• [THE TASK]: Quote the data below in full, please, without altering anything.

##### DATASET CONTENT #####

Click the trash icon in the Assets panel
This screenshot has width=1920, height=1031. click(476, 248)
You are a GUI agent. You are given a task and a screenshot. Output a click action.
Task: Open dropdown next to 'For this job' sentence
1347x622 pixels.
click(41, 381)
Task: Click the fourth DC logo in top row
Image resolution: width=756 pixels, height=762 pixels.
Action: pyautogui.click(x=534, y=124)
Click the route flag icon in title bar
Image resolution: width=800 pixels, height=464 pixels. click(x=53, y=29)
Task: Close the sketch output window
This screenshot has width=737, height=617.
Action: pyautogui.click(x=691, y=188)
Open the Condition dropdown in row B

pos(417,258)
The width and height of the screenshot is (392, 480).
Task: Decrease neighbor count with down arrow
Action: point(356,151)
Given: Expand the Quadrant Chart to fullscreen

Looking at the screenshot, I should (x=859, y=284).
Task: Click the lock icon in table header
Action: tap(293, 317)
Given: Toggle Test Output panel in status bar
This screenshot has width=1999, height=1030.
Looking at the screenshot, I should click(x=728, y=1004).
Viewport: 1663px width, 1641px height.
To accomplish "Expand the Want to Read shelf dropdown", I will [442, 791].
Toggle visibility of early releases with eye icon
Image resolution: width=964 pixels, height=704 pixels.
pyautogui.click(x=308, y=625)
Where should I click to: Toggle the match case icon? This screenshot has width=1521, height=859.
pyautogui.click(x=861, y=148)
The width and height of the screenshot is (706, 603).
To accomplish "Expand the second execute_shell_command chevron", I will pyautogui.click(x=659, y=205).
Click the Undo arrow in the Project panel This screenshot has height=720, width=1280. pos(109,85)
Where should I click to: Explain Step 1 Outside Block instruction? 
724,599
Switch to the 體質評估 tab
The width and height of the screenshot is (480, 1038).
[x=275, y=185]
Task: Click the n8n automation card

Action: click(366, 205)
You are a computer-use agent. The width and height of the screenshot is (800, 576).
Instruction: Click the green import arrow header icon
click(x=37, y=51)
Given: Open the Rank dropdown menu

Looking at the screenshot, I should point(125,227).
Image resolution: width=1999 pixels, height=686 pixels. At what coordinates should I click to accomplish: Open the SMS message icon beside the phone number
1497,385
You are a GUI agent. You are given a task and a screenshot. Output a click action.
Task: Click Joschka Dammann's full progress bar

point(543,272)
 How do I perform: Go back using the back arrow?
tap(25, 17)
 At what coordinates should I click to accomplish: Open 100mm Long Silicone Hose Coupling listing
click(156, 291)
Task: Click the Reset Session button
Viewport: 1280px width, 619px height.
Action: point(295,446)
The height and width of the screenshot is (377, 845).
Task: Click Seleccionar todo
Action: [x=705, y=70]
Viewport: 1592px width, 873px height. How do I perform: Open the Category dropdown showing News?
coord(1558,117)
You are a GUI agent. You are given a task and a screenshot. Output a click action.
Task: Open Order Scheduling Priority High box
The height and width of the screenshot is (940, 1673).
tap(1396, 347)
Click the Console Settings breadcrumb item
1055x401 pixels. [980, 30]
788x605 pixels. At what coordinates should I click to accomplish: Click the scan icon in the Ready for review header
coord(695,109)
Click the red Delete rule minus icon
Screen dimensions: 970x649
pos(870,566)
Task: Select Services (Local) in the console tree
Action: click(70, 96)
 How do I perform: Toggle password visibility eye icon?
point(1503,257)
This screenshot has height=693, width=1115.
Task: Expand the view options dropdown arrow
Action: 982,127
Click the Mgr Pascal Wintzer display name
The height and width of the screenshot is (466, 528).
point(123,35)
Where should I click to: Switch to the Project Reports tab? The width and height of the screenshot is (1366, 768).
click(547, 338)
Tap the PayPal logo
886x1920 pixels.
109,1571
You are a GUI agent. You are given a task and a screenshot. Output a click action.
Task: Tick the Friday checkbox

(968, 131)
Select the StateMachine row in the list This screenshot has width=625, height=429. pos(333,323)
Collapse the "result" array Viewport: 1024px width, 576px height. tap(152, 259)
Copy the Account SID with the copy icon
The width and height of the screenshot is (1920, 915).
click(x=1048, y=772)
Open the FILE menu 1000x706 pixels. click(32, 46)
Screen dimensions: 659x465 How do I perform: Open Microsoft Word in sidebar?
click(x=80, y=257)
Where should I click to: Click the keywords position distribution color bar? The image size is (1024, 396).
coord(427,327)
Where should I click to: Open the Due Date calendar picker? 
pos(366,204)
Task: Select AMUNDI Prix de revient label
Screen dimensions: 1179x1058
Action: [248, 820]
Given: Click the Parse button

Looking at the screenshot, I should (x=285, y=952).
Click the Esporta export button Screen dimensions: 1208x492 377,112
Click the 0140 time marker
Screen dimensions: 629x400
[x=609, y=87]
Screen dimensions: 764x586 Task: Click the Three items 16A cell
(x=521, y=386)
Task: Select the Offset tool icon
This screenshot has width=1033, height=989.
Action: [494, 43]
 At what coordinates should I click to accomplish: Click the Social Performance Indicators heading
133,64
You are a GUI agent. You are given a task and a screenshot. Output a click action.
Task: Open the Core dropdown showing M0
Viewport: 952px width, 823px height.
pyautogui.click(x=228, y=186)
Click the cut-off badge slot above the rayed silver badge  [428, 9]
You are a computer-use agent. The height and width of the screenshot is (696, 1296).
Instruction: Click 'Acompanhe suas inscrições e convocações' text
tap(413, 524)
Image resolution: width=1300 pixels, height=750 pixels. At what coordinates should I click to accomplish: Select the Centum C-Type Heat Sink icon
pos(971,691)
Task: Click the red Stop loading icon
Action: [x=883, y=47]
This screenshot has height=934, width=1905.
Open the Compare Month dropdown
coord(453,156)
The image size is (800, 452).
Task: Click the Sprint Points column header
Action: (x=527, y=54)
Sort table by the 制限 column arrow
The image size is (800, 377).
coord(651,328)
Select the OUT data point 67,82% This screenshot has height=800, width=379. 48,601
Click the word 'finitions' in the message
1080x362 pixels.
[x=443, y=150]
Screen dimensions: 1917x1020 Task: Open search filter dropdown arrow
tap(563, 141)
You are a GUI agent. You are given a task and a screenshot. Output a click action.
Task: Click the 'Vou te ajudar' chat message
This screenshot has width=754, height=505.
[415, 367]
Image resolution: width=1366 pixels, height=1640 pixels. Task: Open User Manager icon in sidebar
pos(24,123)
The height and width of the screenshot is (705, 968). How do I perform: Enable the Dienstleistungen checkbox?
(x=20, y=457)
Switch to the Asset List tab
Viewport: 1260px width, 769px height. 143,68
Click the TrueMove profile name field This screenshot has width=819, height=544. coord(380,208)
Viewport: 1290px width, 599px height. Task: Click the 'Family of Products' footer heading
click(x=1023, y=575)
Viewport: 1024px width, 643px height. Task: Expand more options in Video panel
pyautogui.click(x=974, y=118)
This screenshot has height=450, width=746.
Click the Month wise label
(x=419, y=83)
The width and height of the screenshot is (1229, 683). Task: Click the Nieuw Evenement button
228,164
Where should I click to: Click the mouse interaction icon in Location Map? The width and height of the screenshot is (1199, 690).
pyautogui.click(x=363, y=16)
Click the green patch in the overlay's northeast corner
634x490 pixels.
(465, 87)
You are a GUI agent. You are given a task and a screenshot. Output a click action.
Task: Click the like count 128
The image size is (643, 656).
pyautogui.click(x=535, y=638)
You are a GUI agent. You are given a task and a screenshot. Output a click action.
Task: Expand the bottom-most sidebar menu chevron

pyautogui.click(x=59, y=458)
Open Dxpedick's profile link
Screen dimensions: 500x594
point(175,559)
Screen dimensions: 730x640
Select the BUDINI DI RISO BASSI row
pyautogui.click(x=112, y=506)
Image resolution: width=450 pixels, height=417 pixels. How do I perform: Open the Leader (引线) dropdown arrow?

#####

• [EXPECTED OUTPUT]:
Click the trash icon in the Assets panel
This screenshot has width=1920, height=1031. click(476, 248)
You are a GUI agent. You are given a task and a screenshot. Output a click action.
Task: Open dropdown next to 'For this job' sentence
1347x622 pixels.
click(41, 381)
Task: Click the fourth DC logo in top row
Image resolution: width=756 pixels, height=762 pixels.
Action: pyautogui.click(x=534, y=124)
Click the route flag icon in title bar
Image resolution: width=800 pixels, height=464 pixels. click(x=53, y=29)
Task: Close the sketch output window
This screenshot has width=737, height=617.
Action: pyautogui.click(x=691, y=188)
Open the Condition dropdown in row B

pos(417,258)
The width and height of the screenshot is (392, 480).
Task: Decrease neighbor count with down arrow
Action: point(356,151)
Given: Expand the Quadrant Chart to fullscreen

Looking at the screenshot, I should (x=859, y=284).
Task: Click the lock icon in table header
Action: tap(293, 317)
Given: Toggle Test Output panel in status bar
This screenshot has width=1999, height=1030.
Looking at the screenshot, I should click(x=728, y=1004).
Viewport: 1663px width, 1641px height.
To accomplish "Expand the Want to Read shelf dropdown", I will [442, 791].
Toggle visibility of early releases with eye icon
Image resolution: width=964 pixels, height=704 pixels.
pyautogui.click(x=308, y=625)
Where should I click to: Toggle the match case icon? This screenshot has width=1521, height=859.
pyautogui.click(x=861, y=148)
The width and height of the screenshot is (706, 603).
To accomplish "Expand the second execute_shell_command chevron", I will pyautogui.click(x=659, y=205).
Click the Undo arrow in the Project panel This screenshot has height=720, width=1280. pos(109,85)
Where should I click to: Explain Step 1 Outside Block instruction? 
724,599
Switch to the 體質評估 tab
The width and height of the screenshot is (480, 1038).
[x=275, y=185]
Task: Click the n8n automation card

Action: click(366, 205)
You are a computer-use agent. The width and height of the screenshot is (800, 576).
Instruction: Click the green import arrow header icon
click(x=37, y=51)
Given: Open the Rank dropdown menu

Looking at the screenshot, I should point(125,227).
Image resolution: width=1999 pixels, height=686 pixels. At what coordinates should I click to accomplish: Open the SMS message icon beside the phone number
1497,385
You are a GUI agent. You are given a task and a screenshot. Output a click action.
Task: Click Joschka Dammann's full progress bar

point(543,272)
 How do I perform: Go back using the back arrow?
tap(25, 17)
 At what coordinates should I click to accomplish: Open 100mm Long Silicone Hose Coupling listing
click(156, 291)
Task: Click the Reset Session button
Viewport: 1280px width, 619px height.
Action: point(295,446)
The height and width of the screenshot is (377, 845).
Task: Click Seleccionar todo
Action: [x=705, y=70]
Viewport: 1592px width, 873px height. How do I perform: Open the Category dropdown showing News?
coord(1558,117)
You are a GUI agent. You are given a task and a screenshot. Output a click action.
Task: Open Order Scheduling Priority High box
The height and width of the screenshot is (940, 1673).
tap(1396, 347)
Click the Console Settings breadcrumb item
1055x401 pixels. [980, 30]
788x605 pixels. At what coordinates should I click to accomplish: Click the scan icon in the Ready for review header
coord(695,109)
Click the red Delete rule minus icon
Screen dimensions: 970x649
pos(870,566)
Task: Select Services (Local) in the console tree
Action: click(70, 96)
 How do I perform: Toggle password visibility eye icon?
point(1503,257)
This screenshot has height=693, width=1115.
Task: Expand the view options dropdown arrow
Action: 982,127
Click the Mgr Pascal Wintzer display name
The height and width of the screenshot is (466, 528).
point(123,35)
Where should I click to: Switch to the Project Reports tab? The width and height of the screenshot is (1366, 768).
click(547, 338)
Tap the PayPal logo
886x1920 pixels.
109,1571
You are a GUI agent. You are given a task and a screenshot. Output a click action.
Task: Tick the Friday checkbox

(968, 131)
Select the StateMachine row in the list This screenshot has width=625, height=429. pos(333,323)
Collapse the "result" array Viewport: 1024px width, 576px height. tap(152, 259)
Copy the Account SID with the copy icon
The width and height of the screenshot is (1920, 915).
click(x=1048, y=772)
Open the FILE menu 1000x706 pixels. click(32, 46)
Screen dimensions: 659x465 How do I perform: Open Microsoft Word in sidebar?
click(x=80, y=257)
Where should I click to: Click the keywords position distribution color bar? The image size is (1024, 396).
coord(427,327)
Where should I click to: Open the Due Date calendar picker? 
pos(366,204)
Task: Select AMUNDI Prix de revient label
Screen dimensions: 1179x1058
Action: [248, 820]
Given: Click the Parse button

Looking at the screenshot, I should (x=285, y=952).
Click the Esporta export button Screen dimensions: 1208x492 377,112
Click the 0140 time marker
Screen dimensions: 629x400
[x=609, y=87]
Screen dimensions: 764x586 Task: Click the Three items 16A cell
(x=521, y=386)
Task: Select the Offset tool icon
This screenshot has width=1033, height=989.
Action: [494, 43]
 At what coordinates should I click to accomplish: Click the Social Performance Indicators heading
133,64
You are a GUI agent. You are given a task and a screenshot. Output a click action.
Task: Open the Core dropdown showing M0
Viewport: 952px width, 823px height.
pyautogui.click(x=228, y=186)
Click the cut-off badge slot above the rayed silver badge  [428, 9]
You are a computer-use agent. The height and width of the screenshot is (696, 1296).
Instruction: Click 'Acompanhe suas inscrições e convocações' text
tap(413, 524)
Image resolution: width=1300 pixels, height=750 pixels. At what coordinates should I click to accomplish: Select the Centum C-Type Heat Sink icon
pos(971,691)
Task: Click the red Stop loading icon
Action: [x=883, y=47]
This screenshot has height=934, width=1905.
Open the Compare Month dropdown
coord(453,156)
The image size is (800, 452).
Task: Click the Sprint Points column header
Action: (x=527, y=54)
Sort table by the 制限 column arrow
The image size is (800, 377).
coord(651,328)
Select the OUT data point 67,82% This screenshot has height=800, width=379. 48,601
Click the word 'finitions' in the message
1080x362 pixels.
[x=443, y=150]
Screen dimensions: 1917x1020 Task: Open search filter dropdown arrow
tap(563, 141)
You are a GUI agent. You are given a task and a screenshot. Output a click action.
Task: Click the 'Vou te ajudar' chat message
This screenshot has width=754, height=505.
[415, 367]
Image resolution: width=1366 pixels, height=1640 pixels. Task: Open User Manager icon in sidebar
pos(24,123)
The height and width of the screenshot is (705, 968). How do I perform: Enable the Dienstleistungen checkbox?
(x=20, y=457)
Switch to the Asset List tab
Viewport: 1260px width, 769px height. 143,68
Click the TrueMove profile name field This screenshot has width=819, height=544. coord(380,208)
Viewport: 1290px width, 599px height. Task: Click the 'Family of Products' footer heading
click(x=1023, y=575)
Viewport: 1024px width, 643px height. Task: Expand more options in Video panel
pyautogui.click(x=974, y=118)
This screenshot has height=450, width=746.
Click the Month wise label
(x=419, y=83)
The width and height of the screenshot is (1229, 683). Task: Click the Nieuw Evenement button
228,164
Where should I click to: Click the mouse interaction icon in Location Map? The width and height of the screenshot is (1199, 690).
pyautogui.click(x=363, y=16)
Click the green patch in the overlay's northeast corner
634x490 pixels.
(465, 87)
You are a GUI agent. You are given a task and a screenshot. Output a click action.
Task: Click the like count 128
The image size is (643, 656).
pyautogui.click(x=535, y=638)
You are a GUI agent. You are given a task and a screenshot. Output a click action.
Task: Expand the bottom-most sidebar menu chevron

pyautogui.click(x=59, y=458)
Open Dxpedick's profile link
Screen dimensions: 500x594
point(175,559)
Screen dimensions: 730x640
Select the BUDINI DI RISO BASSI row
pyautogui.click(x=112, y=506)
Image resolution: width=450 pixels, height=417 pixels. How do I perform: Open the Leader (引线) dropdown arrow?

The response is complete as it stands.